--- Material to process ---
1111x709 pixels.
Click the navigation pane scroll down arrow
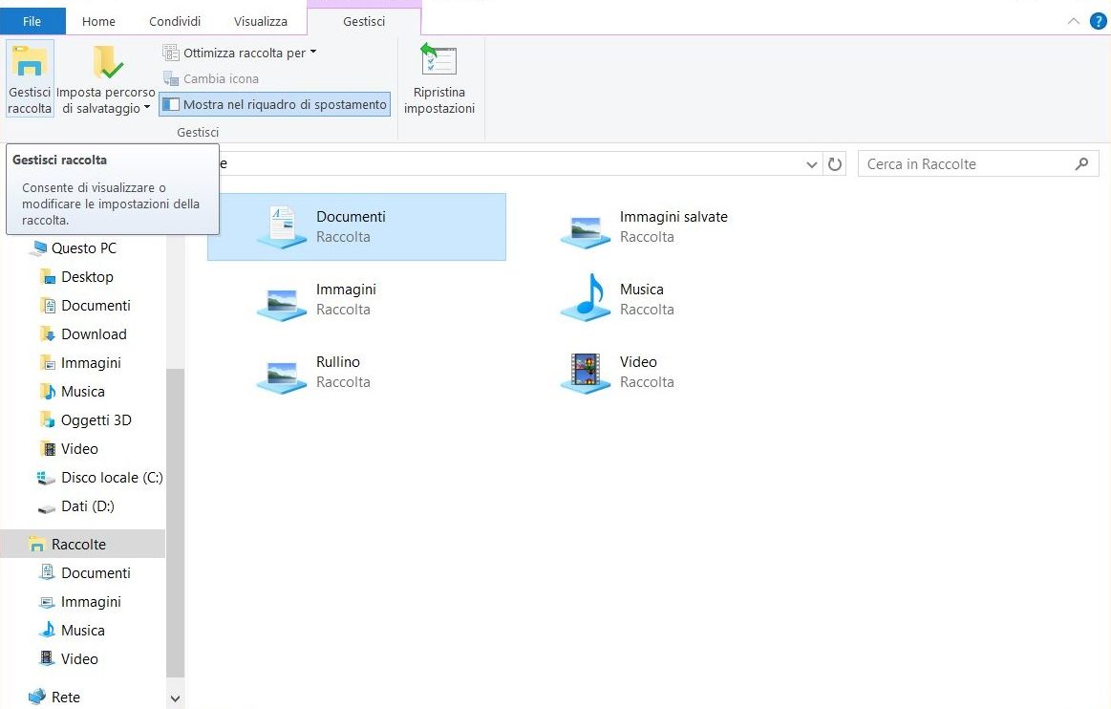click(175, 699)
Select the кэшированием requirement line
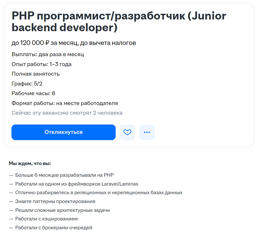Image resolution: width=261 pixels, height=235 pixels. pyautogui.click(x=47, y=219)
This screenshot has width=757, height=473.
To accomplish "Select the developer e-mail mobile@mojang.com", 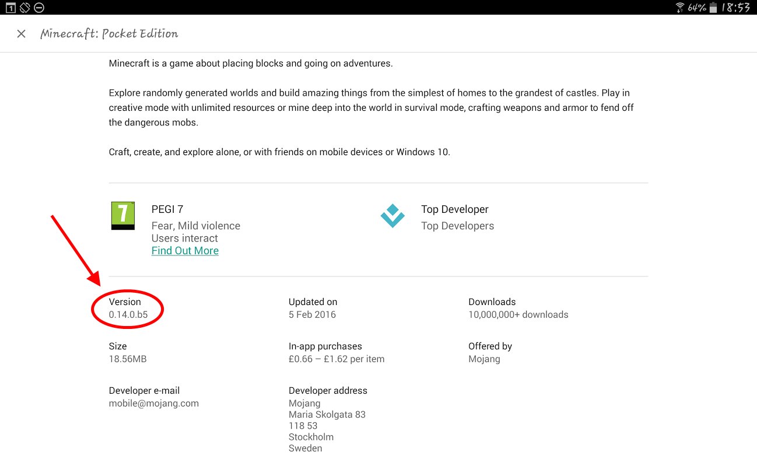I will (154, 403).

--- Exercise requirements ---
Please write out only the material above, exactly, from its first line through the line that contains "This screenshot has width=757, height=473.", and include no pictures.

--- Answer section ---
1111x709 pixels.
Click the navigation pane scroll down arrow
click(175, 699)
Select the кэшированием requirement line
Image resolution: width=261 pixels, height=235 pixels. pyautogui.click(x=47, y=219)
This screenshot has width=757, height=473.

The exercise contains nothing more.